Melissa Haen said she and her husband, 31-year-old Jesse, knew they were going to have identical twins. Jesse works for the federal Natural Resources Conservation Service and Melissa is in graphic design and marketing for a Battle Creek, Neb., seed company.
Her obstetrician in Norfolk referred her to Methodist Women's Hospital for an ultrasound in late February. A doctor spotted complications and mentioned twin-to-twin transfusion syndrome, which would soon mean a great deal to the Haens.
Similarly, specialists at Methodist saw that one of the Bacon twins — named Madison today — suffered from heart failure 20 weeks into the pregnancy.
Methodist specialists referred both the Haens and the Bacons to Crombleholme's fetal-care center, which is part of Children's Hospital Colorado.
There they learned about the surgery's risks to each twin. And yet the price of doing nothing would very likely result in death for one or both of the twins.
Jaime Bacon, a 34-year-old insurance saleswoman from Decatur, Neb., said she was emotional, restless and stressed before the procedure took place. The Bacons — husband Tanner, 35, farms in the Decatur area — were given a three-ring binder containing statistics, research results and stories about TTTS and the procedure.
She was surprised to learn that the procedure was a relatively recent advancement.
“I was more scared than anything,” she said. “It was good information, but it was very scary.”
The ultrasounds following the surgeries were moments of truth. “We didn't breathe until we heard both” of their hearts beat, Jaime Bacon said.
The Haens' babies were born 32 weeks into the pregnancy, on May 31.
“The best thing was both of them came out crying,” Melissa Haen said. “They were both screaming. I thought that was awesome.”
Nolan weighed 2 pounds, 11 ounces and Lincoln weighed 3 pounds, 14 ounces. Today, Nolan is about 12½ pounds and Lincoln weighs 17 pounds. They bottle feed and eat rice cereal and baby food.
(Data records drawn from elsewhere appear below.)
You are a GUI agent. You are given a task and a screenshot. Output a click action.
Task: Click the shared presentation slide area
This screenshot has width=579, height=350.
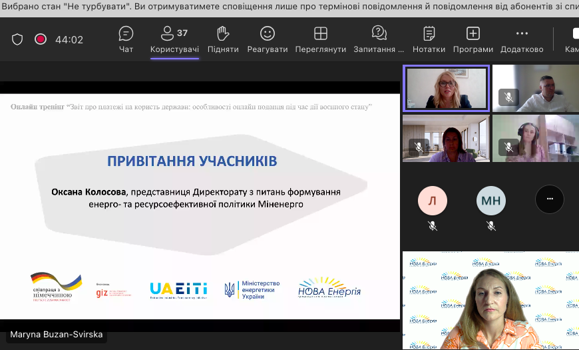[200, 200]
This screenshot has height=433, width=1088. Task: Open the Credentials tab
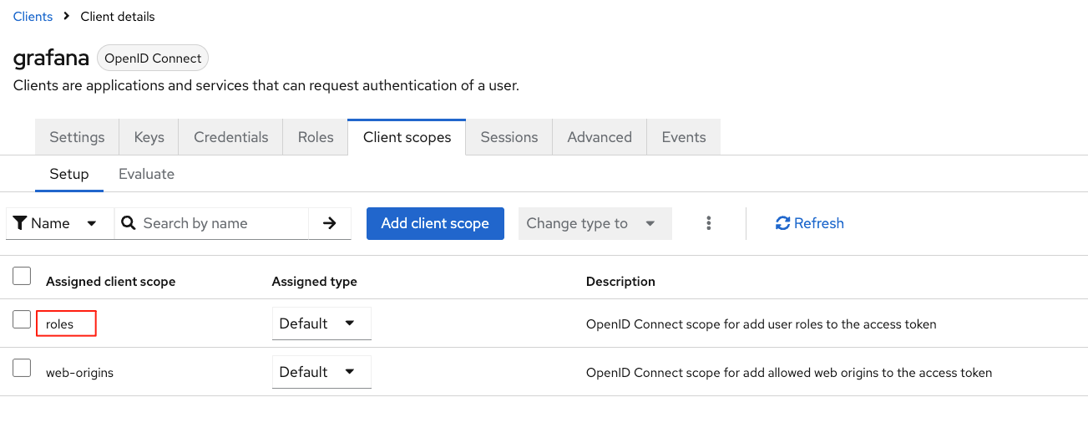[x=231, y=137]
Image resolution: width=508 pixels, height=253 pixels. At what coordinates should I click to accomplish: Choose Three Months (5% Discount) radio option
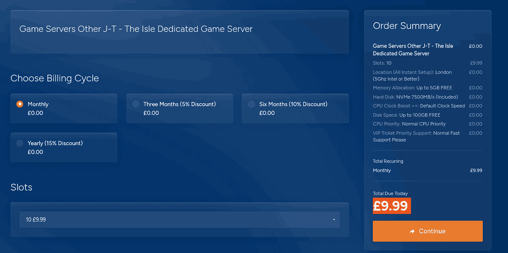pos(136,104)
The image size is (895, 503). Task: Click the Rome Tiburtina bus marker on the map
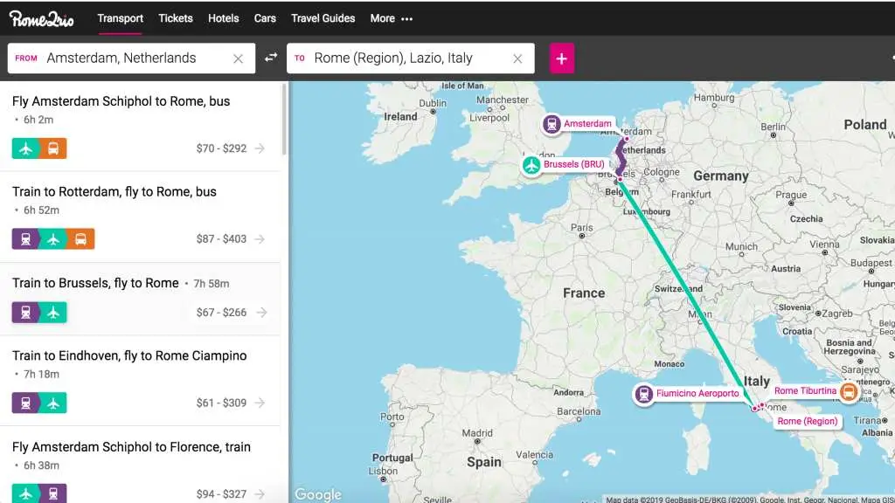(x=849, y=391)

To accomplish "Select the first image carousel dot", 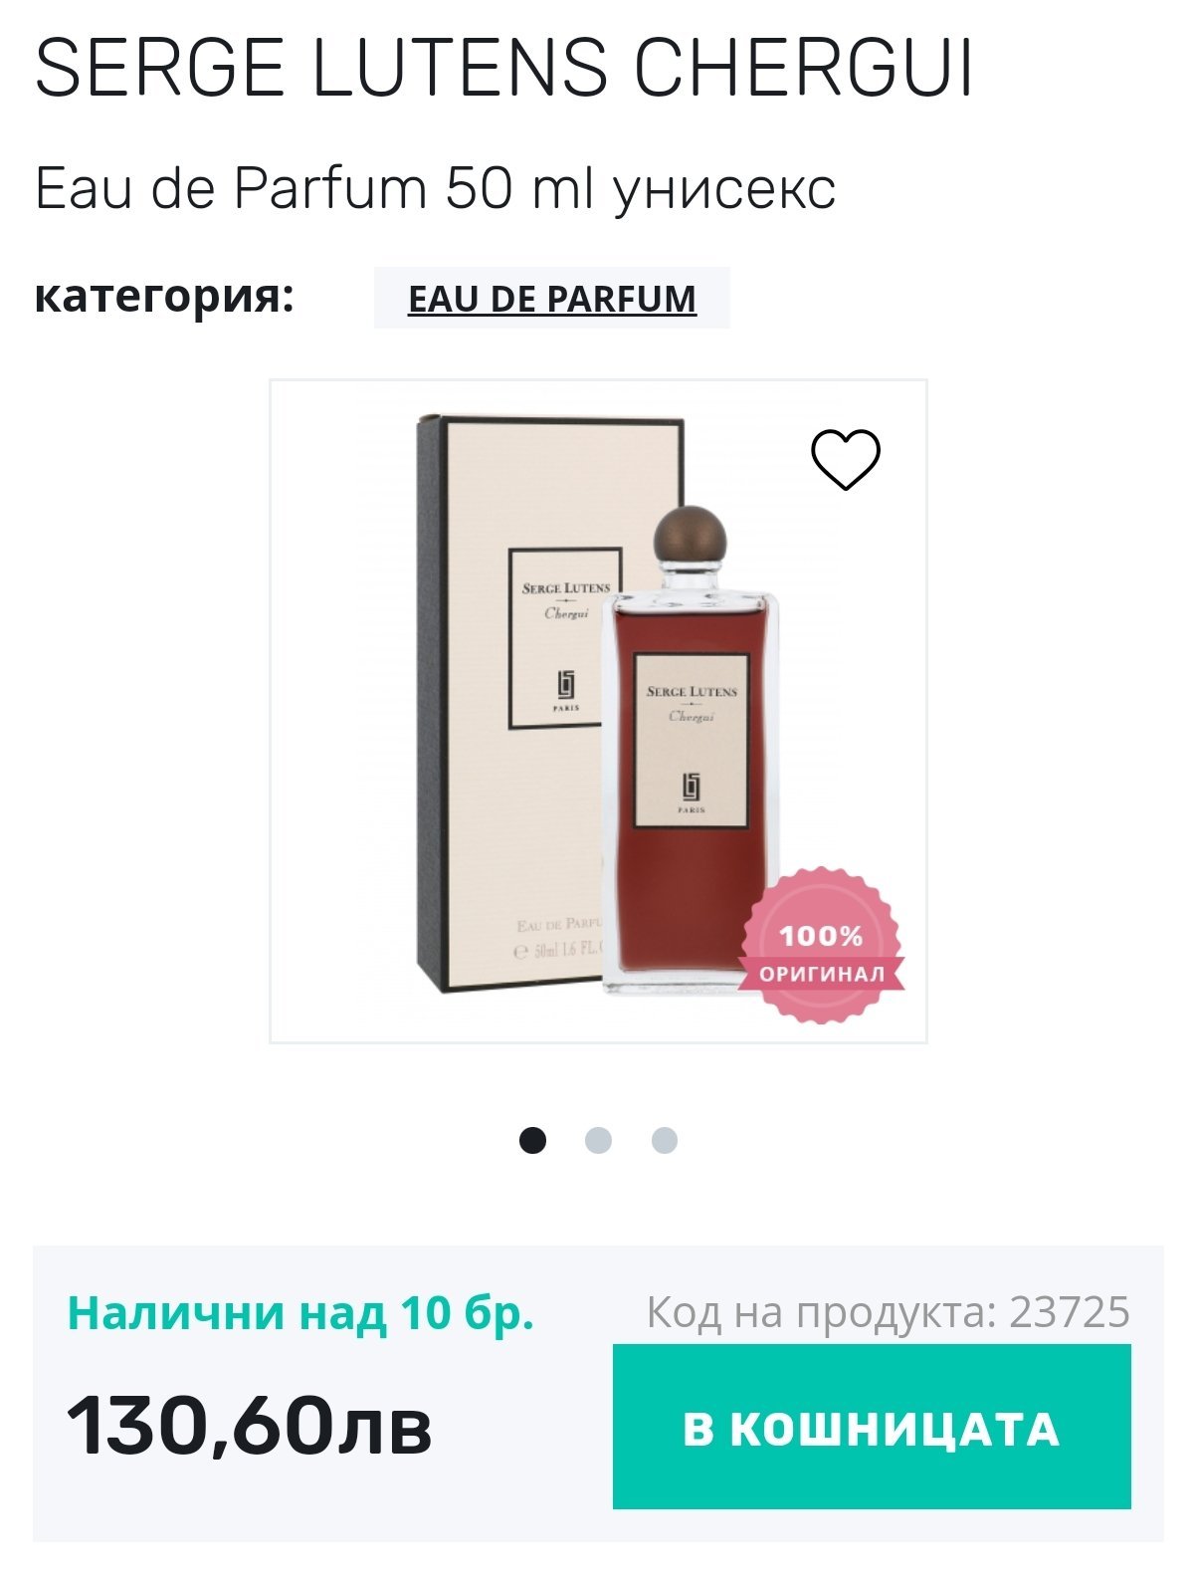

Madison and McKenzie Bacon were born on Nov. 19, 30 weeks into the pregnancy. Madison weighed 3 pounds and McKenzie a bit less. By this week, Madison weighed 5 lbs., 4 ounces and McKenzie a few ounces less. They were still being fed through feeding tubes in their noses.
The girls are “coming along good,” Tanner Bacon said. The Bacons hope to take them home later this month.
Hamill said ultrasounds and MRIs of all four babies are highly encouraging.